* _REQUIRED TASK_
Format the data below as a Markdown table with the columns "Row" and "Line", starting at the beginning of the data and ending at the line that contains "point(805,56)", both included. Number each line in the "Row" column, and leave out blank lines.

(Rows on where targets appear)
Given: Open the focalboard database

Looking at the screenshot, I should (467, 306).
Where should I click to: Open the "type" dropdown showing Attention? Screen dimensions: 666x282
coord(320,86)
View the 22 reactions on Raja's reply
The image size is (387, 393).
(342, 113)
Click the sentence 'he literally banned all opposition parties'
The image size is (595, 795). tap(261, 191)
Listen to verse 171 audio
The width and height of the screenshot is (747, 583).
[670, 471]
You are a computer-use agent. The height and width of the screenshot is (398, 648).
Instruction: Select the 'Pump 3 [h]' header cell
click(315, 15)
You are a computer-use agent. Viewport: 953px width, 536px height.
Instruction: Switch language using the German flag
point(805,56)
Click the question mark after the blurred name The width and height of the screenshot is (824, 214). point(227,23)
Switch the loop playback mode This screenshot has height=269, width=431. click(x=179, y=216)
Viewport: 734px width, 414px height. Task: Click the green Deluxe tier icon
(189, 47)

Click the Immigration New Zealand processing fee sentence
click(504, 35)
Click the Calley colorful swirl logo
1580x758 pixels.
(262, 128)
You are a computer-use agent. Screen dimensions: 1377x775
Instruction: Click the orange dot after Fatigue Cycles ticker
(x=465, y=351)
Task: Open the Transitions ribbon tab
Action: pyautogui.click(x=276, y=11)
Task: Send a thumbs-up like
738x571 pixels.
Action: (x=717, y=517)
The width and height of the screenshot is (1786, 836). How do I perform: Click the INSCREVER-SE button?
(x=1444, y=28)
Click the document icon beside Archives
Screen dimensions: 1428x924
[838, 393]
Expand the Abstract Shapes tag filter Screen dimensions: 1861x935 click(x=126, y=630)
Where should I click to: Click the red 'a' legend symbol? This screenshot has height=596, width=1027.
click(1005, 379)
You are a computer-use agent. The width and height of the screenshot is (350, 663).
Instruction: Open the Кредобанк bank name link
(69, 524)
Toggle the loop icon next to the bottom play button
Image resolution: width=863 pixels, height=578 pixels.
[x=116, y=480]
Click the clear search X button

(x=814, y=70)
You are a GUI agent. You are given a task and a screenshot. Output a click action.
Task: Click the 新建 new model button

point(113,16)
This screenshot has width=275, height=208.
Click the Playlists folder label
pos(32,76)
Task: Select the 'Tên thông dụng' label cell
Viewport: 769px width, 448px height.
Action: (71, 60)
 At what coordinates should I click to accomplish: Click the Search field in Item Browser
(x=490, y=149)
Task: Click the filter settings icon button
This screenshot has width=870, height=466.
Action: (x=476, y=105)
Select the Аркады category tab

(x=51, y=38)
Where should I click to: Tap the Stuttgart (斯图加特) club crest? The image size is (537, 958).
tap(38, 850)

* _PROBLEM SOLUTION_
| Row | Line |
|---|---|
| 1 | Given: Open the focalboard database |
| 2 | Looking at the screenshot, I should (467, 306). |
| 3 | Where should I click to: Open the "type" dropdown showing Attention? Screen dimensions: 666x282 |
| 4 | coord(320,86) |
| 5 | View the 22 reactions on Raja's reply |
| 6 | The image size is (387, 393). |
| 7 | (342, 113) |
| 8 | Click the sentence 'he literally banned all opposition parties' |
| 9 | The image size is (595, 795). tap(261, 191) |
| 10 | Listen to verse 171 audio |
| 11 | The width and height of the screenshot is (747, 583). |
| 12 | [670, 471] |
| 13 | You are a computer-use agent. The height and width of the screenshot is (398, 648). |
| 14 | Instruction: Select the 'Pump 3 [h]' header cell |
| 15 | click(315, 15) |
| 16 | You are a computer-use agent. Viewport: 953px width, 536px height. |
| 17 | Instruction: Switch language using the German flag |
| 18 | point(805,56) |